Go through the entries below. Copy each line in which "Enable" appears.

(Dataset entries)
'''
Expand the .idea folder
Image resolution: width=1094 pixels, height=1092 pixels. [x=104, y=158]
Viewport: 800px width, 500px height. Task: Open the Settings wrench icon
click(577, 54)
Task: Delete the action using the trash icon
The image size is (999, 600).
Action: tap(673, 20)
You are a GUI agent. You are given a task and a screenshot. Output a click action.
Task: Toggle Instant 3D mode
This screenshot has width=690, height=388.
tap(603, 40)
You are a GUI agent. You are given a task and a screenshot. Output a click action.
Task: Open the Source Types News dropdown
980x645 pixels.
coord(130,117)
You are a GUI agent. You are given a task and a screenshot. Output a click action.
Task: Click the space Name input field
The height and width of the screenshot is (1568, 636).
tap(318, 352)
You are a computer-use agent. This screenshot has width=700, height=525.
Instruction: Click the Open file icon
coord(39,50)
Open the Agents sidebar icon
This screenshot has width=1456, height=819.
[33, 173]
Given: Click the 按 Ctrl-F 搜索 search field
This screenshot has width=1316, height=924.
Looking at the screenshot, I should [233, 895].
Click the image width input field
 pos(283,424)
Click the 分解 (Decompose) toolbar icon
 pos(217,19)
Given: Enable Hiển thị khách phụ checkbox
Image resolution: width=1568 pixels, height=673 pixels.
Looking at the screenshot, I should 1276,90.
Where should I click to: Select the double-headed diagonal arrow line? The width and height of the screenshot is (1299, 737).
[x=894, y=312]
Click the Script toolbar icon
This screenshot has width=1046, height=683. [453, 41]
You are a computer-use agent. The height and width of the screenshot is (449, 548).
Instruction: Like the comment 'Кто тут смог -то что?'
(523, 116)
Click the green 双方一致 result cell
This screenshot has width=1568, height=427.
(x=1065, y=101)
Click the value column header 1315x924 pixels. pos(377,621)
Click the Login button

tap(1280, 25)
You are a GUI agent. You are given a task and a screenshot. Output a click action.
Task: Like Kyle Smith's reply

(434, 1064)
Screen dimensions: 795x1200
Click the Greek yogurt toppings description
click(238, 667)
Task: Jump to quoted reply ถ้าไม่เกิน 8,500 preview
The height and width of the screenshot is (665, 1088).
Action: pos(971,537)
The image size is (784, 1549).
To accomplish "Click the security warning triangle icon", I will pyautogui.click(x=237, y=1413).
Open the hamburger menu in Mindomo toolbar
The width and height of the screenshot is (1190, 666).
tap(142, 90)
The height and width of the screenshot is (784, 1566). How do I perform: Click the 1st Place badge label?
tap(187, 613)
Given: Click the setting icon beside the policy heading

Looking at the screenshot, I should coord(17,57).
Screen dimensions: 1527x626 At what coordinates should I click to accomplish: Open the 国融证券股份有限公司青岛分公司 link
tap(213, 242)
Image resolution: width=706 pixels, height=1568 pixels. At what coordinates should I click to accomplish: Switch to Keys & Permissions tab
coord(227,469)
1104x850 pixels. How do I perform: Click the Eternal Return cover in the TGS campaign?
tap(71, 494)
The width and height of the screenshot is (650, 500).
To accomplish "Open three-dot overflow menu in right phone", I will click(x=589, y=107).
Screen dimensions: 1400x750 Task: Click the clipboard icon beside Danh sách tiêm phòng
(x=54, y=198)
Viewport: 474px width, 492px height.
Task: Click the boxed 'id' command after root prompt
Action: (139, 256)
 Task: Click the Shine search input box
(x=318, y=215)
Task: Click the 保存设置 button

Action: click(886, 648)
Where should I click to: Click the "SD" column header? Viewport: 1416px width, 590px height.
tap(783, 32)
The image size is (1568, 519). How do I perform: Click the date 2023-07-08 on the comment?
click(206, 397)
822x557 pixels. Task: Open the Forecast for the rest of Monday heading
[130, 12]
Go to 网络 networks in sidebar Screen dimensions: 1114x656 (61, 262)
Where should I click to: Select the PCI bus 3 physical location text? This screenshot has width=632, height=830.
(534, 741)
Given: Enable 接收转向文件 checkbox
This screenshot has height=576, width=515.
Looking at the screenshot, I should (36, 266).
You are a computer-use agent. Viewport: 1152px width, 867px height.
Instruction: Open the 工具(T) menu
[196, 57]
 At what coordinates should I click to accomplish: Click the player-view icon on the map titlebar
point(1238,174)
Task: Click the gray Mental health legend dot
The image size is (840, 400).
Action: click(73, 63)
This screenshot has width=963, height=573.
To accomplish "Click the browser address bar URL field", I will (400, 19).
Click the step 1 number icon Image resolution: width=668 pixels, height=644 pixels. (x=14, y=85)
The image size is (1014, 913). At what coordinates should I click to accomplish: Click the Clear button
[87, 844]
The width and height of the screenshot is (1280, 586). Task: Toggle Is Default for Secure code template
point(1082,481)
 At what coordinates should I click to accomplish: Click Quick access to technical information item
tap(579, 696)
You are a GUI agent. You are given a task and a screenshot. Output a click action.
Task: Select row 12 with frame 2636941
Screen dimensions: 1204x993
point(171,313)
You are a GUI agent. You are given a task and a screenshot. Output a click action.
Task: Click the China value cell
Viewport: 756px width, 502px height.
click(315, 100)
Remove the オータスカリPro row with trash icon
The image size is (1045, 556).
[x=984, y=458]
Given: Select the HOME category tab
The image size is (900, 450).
'''
◆ **Task result**:
Given: Enable Hiển thị khách phụ checkbox
Given: Enable 接收转向文件 checkbox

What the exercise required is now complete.